Coaching Your Sales Team for Extraordinary Results

We've been thinking about coaching a lot lately. Your sales teams are constantly reinventing themselves to align with their customer’s environment. When they are at their best, they are in sync with the customer’s tactical and strategic initiatives. But the best actions to take are sometimes not clear. This is when coaching skills are critical to help your teams gain their bearings.

In a recent First Thursday interview, CPS managing partner Ken Evans offered up these four critical coaching habits:

1. Establish high-value coaching relationships - Whether the coaching relationship is requested by a sales team member or by the potential coach, it's important that this relationship (and the act of coaching itself) be clearly separated from any other pre-existing relationship. If it isn't different, the conversations will quickly revert back to the previous relationship. Also, it should be a cardinal rule of every coach to ask permission to give coaching, every time. The team member who has given permission will always be more receptive.

2. Identify coachable moments - How can a coach tell when a coachable moment is at hand? You may hear these signals from your sales team members.

  • Do you have a minute?
  • There’s something I’d like to run by you.
  • What would you do in a situation like this?
  • I’m stuck.

A key to discovering coachable moments is being centered on your team member, not on yourself as coach. We have found that many coachable moments occur before or after operations reviews and at critical stages of the sales process. A best practice for finding coachable moments is to look for instances when your salespeople are planning an important and tough customer call.

3. Help your teams develop extraordinary goals - Nothing inhibits right actions by your sales team members more than not having a defined goal and a target date for completion. Without a goal, your teams are destined to spend most of their time focused on the urgent rather than on the important. We recommend that you always ask your team or team member to state clearly and openly the goals to be achieved. The next great question is to ask your team to articulate the benefit to the customer, should the goal be realized.

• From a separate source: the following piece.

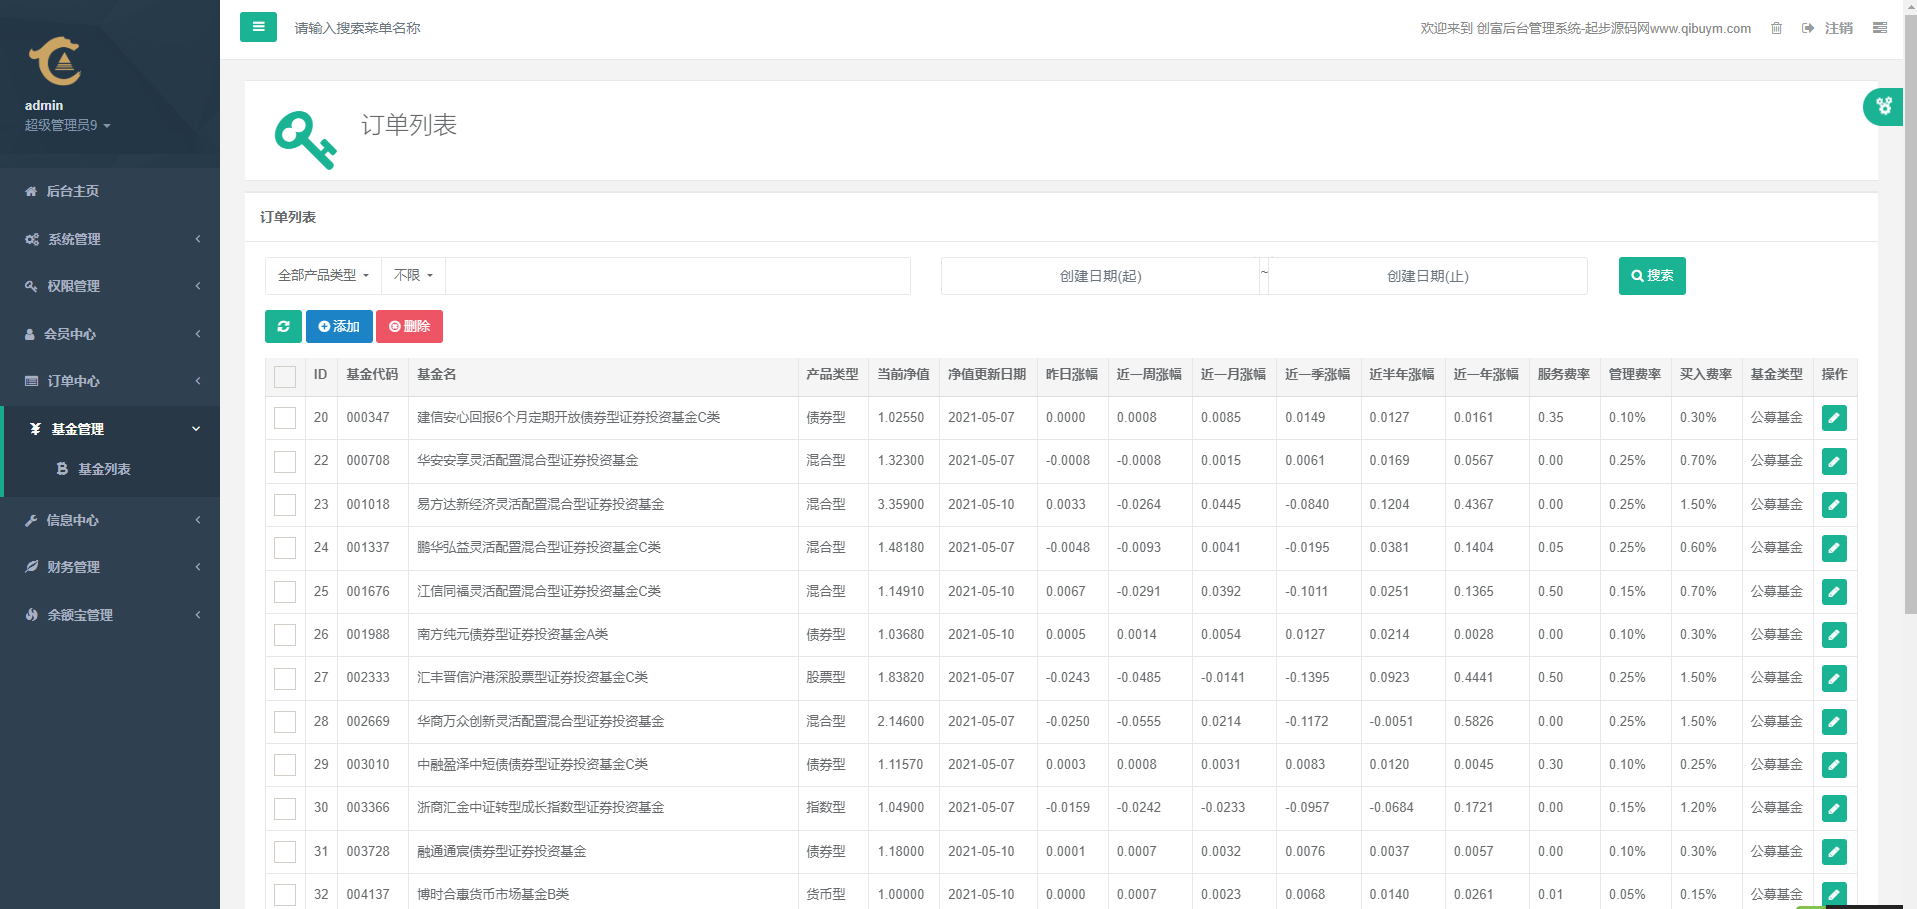The width and height of the screenshot is (1917, 909).
Task: Open the 全部产品类型 dropdown
Action: (323, 275)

4. Get commitment to actions - Because how best to achieve the goal is frequently a little foggy, you should seek commitment to the goal and some agreed-to milestones along the way. Crisply executed short-term best next actions related to the milestones help gain momentum and build enthusiasm toward reaching the goal. The following best practices gain commitment to action and transfer from you to the team members:

  • Frequent crisp conversations about status and what each team member will do next
  • Commit time to accomplish best next actions
  • Communicate results of actions

So what’s the coaching payoff?  Many of the best selling organizations we have observed have good sales and support people.  But they also have great sales coaches who help guide the sales strategies and who help the selling teams execute the work plans as projects. Effective coaching builds competency from the ground up, and transfers peak performance throughout the organization.